Derivative UV-visible spectrophotometric determination of nickel in alloys and biological samples after preconcentration with the ion pair of 2-nitroso-1-naphthol-4-sulfonic acid and tetradecyldimethylbenzylammonium chloride onto microcrystalline naphthalene or by a column method

Abstract

Nickel is quantitatively retained by tetradecyldimethylbenzylammonium 2-nitroso-1-naphthol-4-sulfonate in microcrystalline naphthalene in the pH range 7.2–11.8 from a large volume of aqueous solutions of various alloys and biological samples. After filtration, the solid mass consisting of the nickel complex of 2-nitroso-1-naphthol-4-sulfonate and naphthalene was dissolved in 5 ml of dimethylformamide and the nickel as determined by first derivative UV-visible spectrophotometry. Nickel can alternatively be quantitatively adsorbed on a 2-nitroso-1-naphthol-4-sulfonic acid-tetradecyldimethylbenzylammonium-naphthalene adsorbent packed in a column and determined similarly.

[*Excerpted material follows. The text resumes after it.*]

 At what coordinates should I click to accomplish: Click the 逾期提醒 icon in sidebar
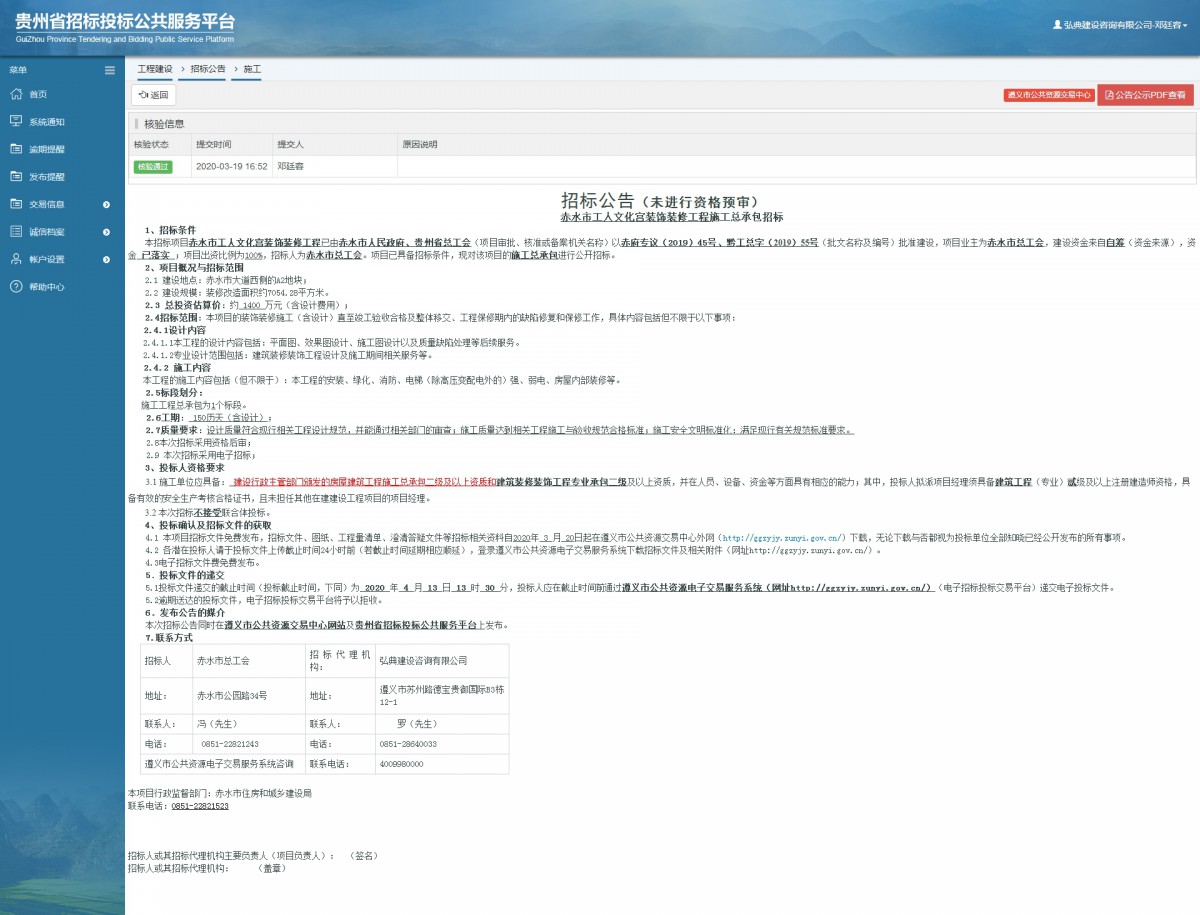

The detection limit is 0.3 μg ml −1 (signal to noise ratio=2) and the calibration graph is linear over the concentration range 0.9–120 μg ml −1 in dimethylformamide solution with a correlation coefficient of 0.9995 ( n=6) and relative standard deviation for 8 μg ml −1 nickel of 1.4% ( n=6). Various parameters such as the effect of pH, volume of aqueous phase and interference of a number of metal ions on the determination of nickel have been studied in detail to optimize the conditions for determination in standard alloys and biological samples.